キヤノンのコンパクトシリーズ「PowerShot」シリーズから、光学でなんと30倍もの高倍率ズームレンズを搭載した「PowerShot SX700 HS」が登場した。これは、写真はもとより、動画撮影においても非常に魅力的な製品といえるだろう。機材をお借りしたので、さっそくレビューしていこう。
関連記事
キヤノン、34.8mm厚で30倍ズームの"動画も"デジカメ「PowerShot SX700 HS」(2014年2月12日)
摩天楼の夜景。きらびやかに立ち並ぶオフィスビル群の一棟。そのビルのひとつの窓へとカメラがズームしていくと、室内では怪しい男がある書類を探している……。そんな映画の導入シーンを見たことがあるだろう。たが、あにはからんや、観客を最短時間で映画に引き込むための手法も、私やこの記事を読んでくださる読者諸氏のような好事家は「すげぇ! こんなにズームできるの? 最大望遠で何ミリ相当なのよこのレンズ!?」ということにばかり目が行ってしまい、肝心のストーリーはそっちのけ……なんてことになりがちだ。
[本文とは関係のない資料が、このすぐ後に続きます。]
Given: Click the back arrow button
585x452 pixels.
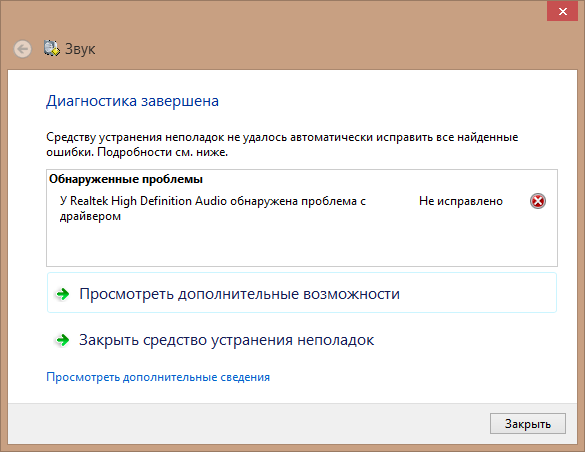Looking at the screenshot, I should [x=23, y=49].
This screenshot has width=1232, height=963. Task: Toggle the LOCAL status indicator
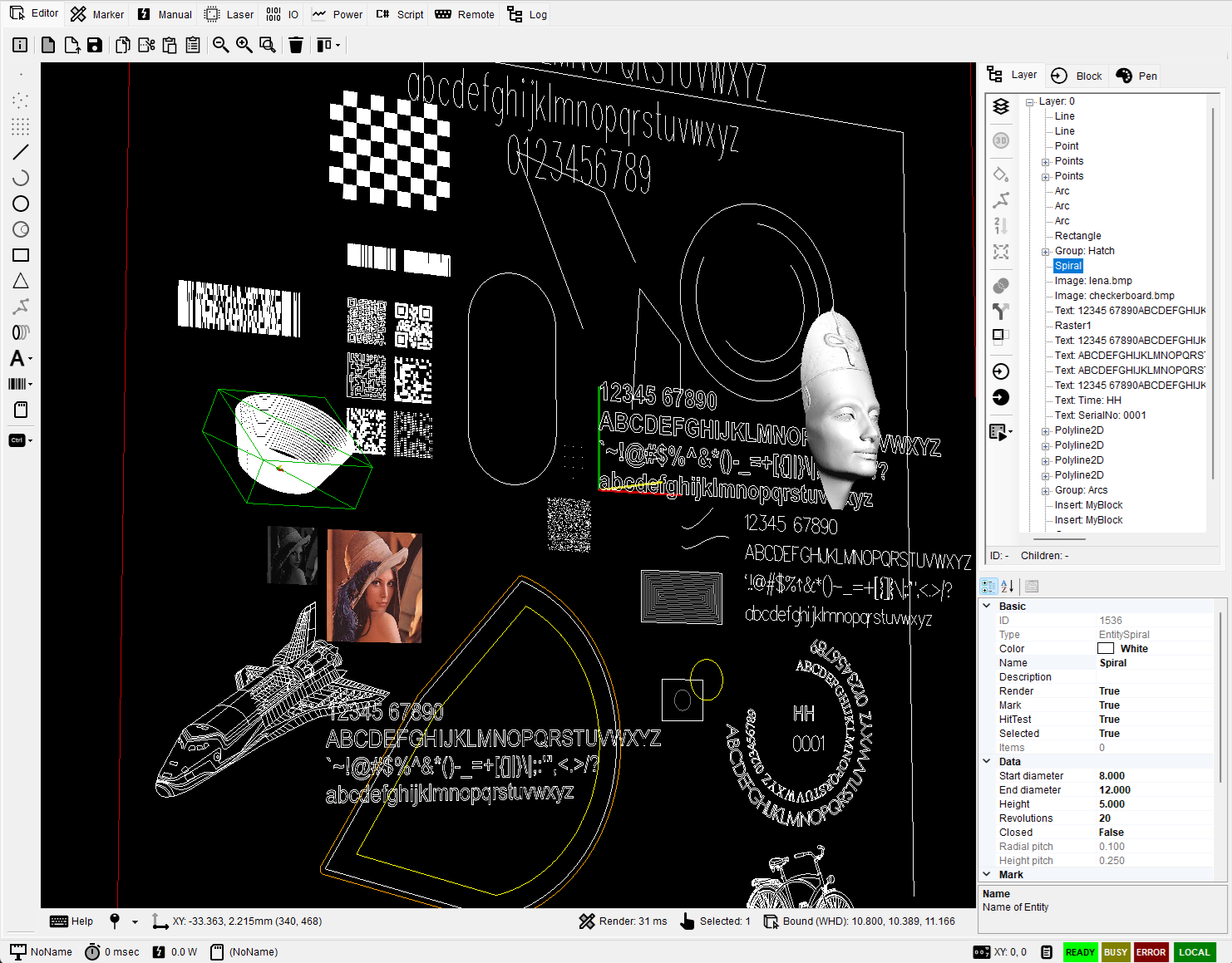(1194, 952)

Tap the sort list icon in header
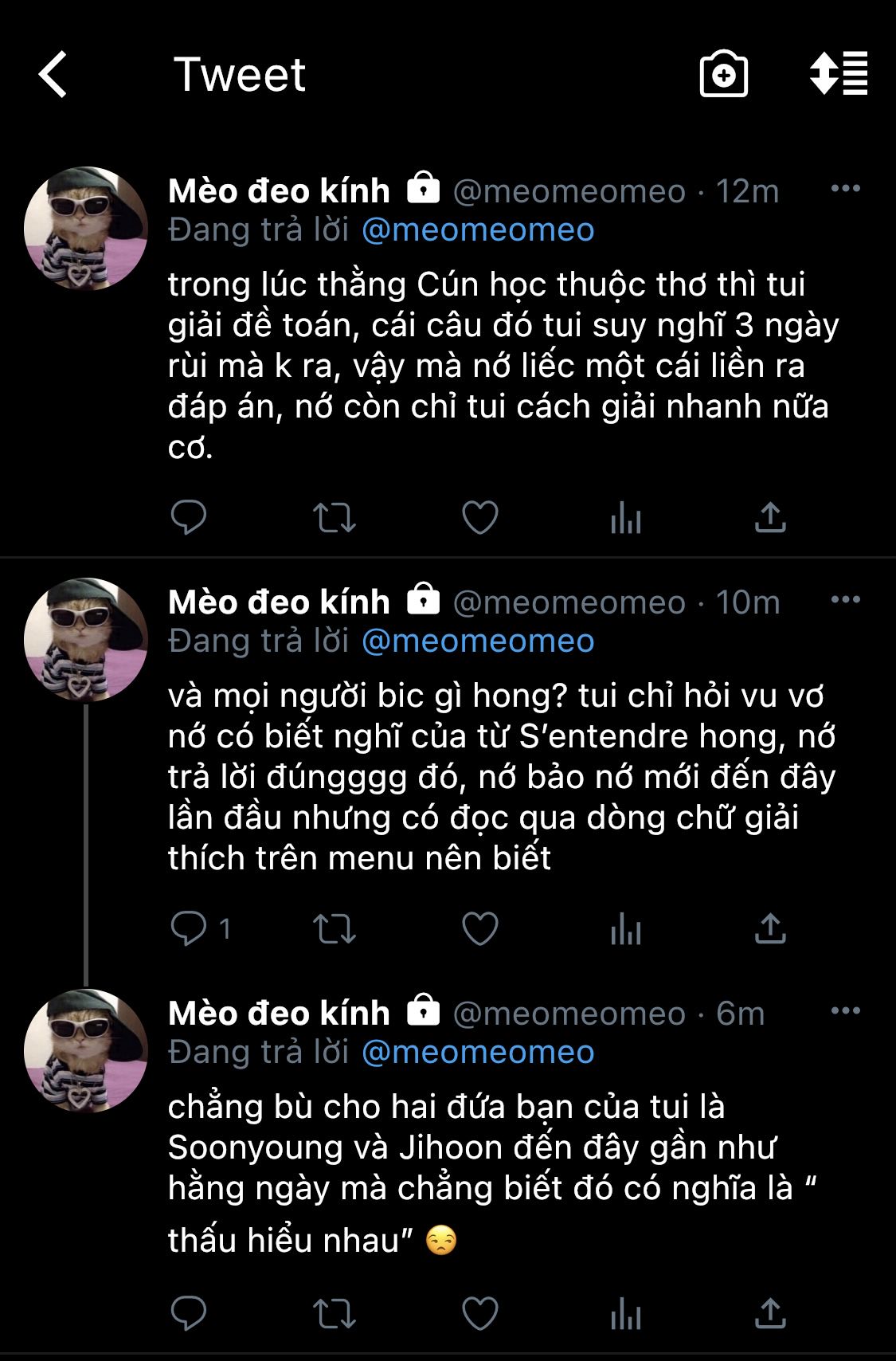pos(839,73)
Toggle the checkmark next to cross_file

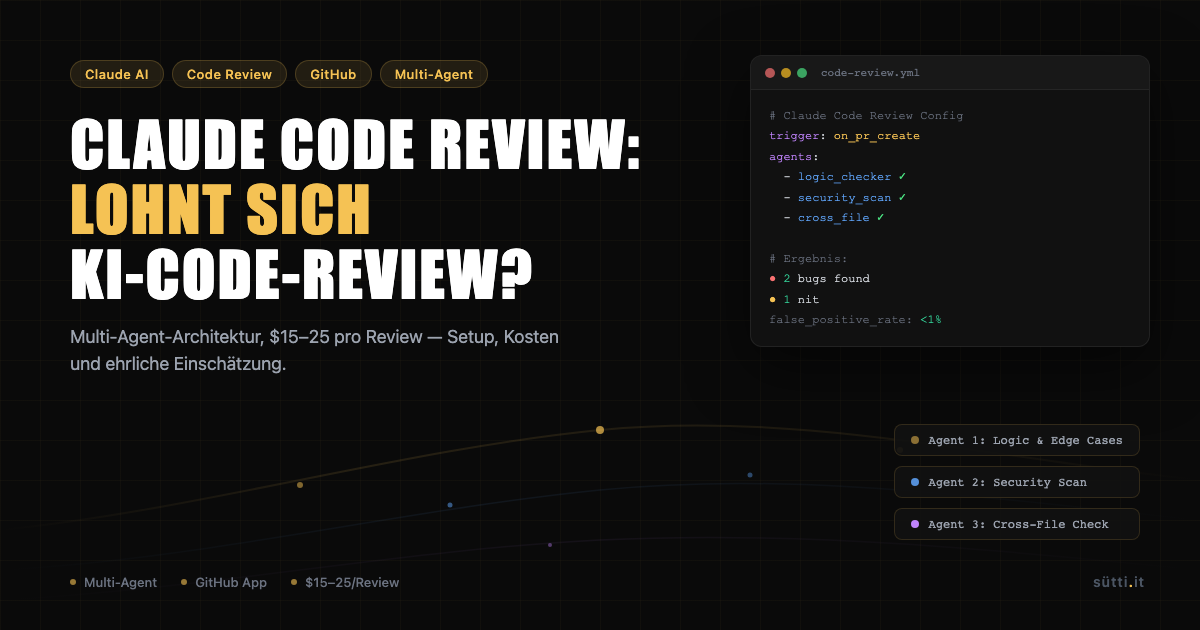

PowerShot SX700 HSを使っていると、これに近い感覚(というと少々大げさではあるが)を覚える。何しろ光学30倍だ。焦点距離でいえば25mm~750mm相当(35mmフィルム換算時)。高精細な画質を保ったままズームできる「プログレッシブファインズーム」を使えば、なんと60倍にもなる。また、デジタルズームではあるが、F値をキープしたままレンズ焦点距離を1.6倍もしくは2倍(選択可)に延長するデジタルテレコン機能も装備している。開放F値はF3.2-F6.9とさすがに低めではあるが、5軸手ブレ補正がしっかりと効いてくれることもあり、広角端から望遠端まで存分に使い切ることができる。